EXERCISE DETAILS =
Please repeat the lines below, exactly and only, from the one that holds "Task: Click the June 29 post date link" through the one that holds "Select the Zoom In icon in Notepad++ toolbar".

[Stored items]
^^^^^^^^^^^^^^^^

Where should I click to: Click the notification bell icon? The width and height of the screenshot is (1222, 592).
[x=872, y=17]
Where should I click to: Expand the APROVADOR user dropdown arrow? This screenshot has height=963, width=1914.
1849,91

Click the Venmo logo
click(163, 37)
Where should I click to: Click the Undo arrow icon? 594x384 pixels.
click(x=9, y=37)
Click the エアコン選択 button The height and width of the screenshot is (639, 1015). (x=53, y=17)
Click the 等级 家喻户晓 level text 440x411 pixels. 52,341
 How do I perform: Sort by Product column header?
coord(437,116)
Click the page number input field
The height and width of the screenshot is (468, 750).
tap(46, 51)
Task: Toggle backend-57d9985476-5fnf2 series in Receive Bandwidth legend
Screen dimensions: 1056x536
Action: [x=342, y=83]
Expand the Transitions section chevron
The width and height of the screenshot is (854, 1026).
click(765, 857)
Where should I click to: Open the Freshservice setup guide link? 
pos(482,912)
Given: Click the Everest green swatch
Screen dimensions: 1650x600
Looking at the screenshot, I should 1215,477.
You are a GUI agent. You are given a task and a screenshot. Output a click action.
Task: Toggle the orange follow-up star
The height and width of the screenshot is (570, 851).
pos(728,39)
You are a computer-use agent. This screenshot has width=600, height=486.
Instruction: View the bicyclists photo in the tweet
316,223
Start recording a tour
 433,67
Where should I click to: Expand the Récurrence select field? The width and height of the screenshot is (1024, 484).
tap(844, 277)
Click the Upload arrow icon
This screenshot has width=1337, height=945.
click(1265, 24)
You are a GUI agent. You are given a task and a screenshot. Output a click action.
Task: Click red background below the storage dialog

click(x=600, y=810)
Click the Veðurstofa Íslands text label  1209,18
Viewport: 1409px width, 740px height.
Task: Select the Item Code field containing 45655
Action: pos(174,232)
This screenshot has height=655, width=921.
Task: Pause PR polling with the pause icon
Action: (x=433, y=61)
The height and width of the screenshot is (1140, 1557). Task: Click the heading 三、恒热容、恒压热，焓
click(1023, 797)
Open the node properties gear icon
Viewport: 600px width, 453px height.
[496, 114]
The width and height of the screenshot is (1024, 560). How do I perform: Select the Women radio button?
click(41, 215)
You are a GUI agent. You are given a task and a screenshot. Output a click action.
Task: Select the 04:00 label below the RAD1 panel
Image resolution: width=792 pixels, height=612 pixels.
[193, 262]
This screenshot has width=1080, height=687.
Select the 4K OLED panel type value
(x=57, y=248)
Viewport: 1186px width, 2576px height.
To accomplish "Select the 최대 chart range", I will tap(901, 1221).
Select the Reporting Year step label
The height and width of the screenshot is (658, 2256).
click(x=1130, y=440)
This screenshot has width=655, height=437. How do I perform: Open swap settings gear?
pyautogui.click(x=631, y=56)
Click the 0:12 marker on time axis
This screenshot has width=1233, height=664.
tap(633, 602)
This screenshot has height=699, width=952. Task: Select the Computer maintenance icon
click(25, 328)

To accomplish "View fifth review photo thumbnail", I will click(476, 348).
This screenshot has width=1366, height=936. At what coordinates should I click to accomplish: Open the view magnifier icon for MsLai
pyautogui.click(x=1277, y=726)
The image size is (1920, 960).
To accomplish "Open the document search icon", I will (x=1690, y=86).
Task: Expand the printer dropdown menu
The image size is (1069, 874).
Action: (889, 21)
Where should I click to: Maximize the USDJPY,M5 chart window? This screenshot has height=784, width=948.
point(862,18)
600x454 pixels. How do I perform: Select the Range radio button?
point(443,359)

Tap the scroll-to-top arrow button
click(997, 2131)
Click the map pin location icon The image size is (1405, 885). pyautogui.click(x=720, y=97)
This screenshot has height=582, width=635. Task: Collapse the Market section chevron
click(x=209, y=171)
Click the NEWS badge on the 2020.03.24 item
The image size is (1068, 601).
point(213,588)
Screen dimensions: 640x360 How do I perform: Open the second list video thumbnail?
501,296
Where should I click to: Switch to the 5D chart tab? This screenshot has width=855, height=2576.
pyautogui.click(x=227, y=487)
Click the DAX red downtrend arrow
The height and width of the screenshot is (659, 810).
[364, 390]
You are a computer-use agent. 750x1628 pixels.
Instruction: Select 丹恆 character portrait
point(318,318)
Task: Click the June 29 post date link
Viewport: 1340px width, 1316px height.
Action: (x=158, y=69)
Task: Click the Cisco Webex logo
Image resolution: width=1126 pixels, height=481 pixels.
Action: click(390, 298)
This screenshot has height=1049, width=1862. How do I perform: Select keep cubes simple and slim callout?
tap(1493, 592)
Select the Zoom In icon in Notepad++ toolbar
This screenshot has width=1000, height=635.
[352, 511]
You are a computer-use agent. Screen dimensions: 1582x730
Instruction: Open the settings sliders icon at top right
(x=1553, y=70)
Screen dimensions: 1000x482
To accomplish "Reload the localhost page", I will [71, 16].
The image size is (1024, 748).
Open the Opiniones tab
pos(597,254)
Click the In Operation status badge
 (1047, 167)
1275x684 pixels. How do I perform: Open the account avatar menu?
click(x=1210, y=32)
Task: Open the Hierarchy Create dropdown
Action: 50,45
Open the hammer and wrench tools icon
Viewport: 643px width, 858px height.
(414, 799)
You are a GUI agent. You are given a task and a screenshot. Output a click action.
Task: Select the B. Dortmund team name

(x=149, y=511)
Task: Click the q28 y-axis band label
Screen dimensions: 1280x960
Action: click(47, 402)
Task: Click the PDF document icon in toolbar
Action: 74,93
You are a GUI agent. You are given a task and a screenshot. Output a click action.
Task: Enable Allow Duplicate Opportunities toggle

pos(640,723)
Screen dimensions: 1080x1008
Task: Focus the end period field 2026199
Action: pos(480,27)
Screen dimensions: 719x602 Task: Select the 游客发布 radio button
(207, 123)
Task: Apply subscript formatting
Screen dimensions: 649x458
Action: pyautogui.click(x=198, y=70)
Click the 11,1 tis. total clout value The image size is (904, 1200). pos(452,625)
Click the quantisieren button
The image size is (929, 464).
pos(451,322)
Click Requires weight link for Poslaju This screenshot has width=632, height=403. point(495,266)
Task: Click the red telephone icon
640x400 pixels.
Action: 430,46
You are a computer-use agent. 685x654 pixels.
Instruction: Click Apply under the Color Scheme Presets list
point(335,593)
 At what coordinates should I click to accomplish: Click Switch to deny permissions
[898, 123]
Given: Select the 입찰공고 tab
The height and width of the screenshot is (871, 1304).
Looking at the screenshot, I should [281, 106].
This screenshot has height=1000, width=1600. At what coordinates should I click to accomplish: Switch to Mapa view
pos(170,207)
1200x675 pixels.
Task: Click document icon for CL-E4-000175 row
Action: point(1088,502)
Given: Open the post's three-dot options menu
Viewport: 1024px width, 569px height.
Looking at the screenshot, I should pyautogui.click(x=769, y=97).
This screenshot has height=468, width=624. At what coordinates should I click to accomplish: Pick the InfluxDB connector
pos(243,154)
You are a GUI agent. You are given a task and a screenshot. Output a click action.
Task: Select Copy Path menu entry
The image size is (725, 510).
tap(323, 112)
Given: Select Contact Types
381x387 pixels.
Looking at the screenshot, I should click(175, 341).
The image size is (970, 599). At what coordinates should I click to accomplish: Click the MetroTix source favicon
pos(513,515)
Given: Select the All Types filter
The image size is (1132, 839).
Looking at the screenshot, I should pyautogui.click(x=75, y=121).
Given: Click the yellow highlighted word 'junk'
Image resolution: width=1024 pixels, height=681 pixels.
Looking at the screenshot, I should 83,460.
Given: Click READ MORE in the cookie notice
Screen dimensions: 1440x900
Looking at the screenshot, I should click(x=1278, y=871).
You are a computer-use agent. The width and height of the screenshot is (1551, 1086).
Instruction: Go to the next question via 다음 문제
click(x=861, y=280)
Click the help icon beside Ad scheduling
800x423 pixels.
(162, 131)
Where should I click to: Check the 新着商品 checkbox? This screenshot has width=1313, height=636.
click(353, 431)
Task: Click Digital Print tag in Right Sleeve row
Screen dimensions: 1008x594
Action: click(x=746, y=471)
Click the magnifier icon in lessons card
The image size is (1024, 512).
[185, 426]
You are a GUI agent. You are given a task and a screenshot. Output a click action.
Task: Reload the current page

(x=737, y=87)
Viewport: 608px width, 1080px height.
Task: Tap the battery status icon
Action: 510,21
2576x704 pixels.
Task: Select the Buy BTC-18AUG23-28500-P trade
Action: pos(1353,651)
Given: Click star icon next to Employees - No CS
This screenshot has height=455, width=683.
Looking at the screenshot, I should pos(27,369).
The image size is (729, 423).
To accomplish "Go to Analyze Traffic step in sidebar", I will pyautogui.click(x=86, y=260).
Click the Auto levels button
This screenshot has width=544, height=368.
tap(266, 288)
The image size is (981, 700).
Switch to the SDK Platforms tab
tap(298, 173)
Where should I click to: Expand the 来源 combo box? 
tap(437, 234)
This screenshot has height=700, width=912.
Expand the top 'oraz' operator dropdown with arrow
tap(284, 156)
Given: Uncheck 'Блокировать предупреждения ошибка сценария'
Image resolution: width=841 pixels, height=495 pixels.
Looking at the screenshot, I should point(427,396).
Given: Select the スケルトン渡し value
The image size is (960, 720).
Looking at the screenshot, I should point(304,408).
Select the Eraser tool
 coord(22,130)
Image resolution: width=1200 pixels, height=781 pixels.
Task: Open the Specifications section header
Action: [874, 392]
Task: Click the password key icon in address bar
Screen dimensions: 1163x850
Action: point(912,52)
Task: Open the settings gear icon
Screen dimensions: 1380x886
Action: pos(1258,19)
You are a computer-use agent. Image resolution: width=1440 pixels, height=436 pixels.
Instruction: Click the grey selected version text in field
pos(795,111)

^^^^^^^^^^^^^^^^

ANSWER SPACE =
Task: Click the June 29 post date link
Viewport: 1340px width, 1316px height.
Action: (x=158, y=69)
Task: Click the Cisco Webex logo
Image resolution: width=1126 pixels, height=481 pixels.
Action: click(390, 298)
This screenshot has height=1049, width=1862. How do I perform: Select keep cubes simple and slim callout?
tap(1493, 592)
Select the Zoom In icon in Notepad++ toolbar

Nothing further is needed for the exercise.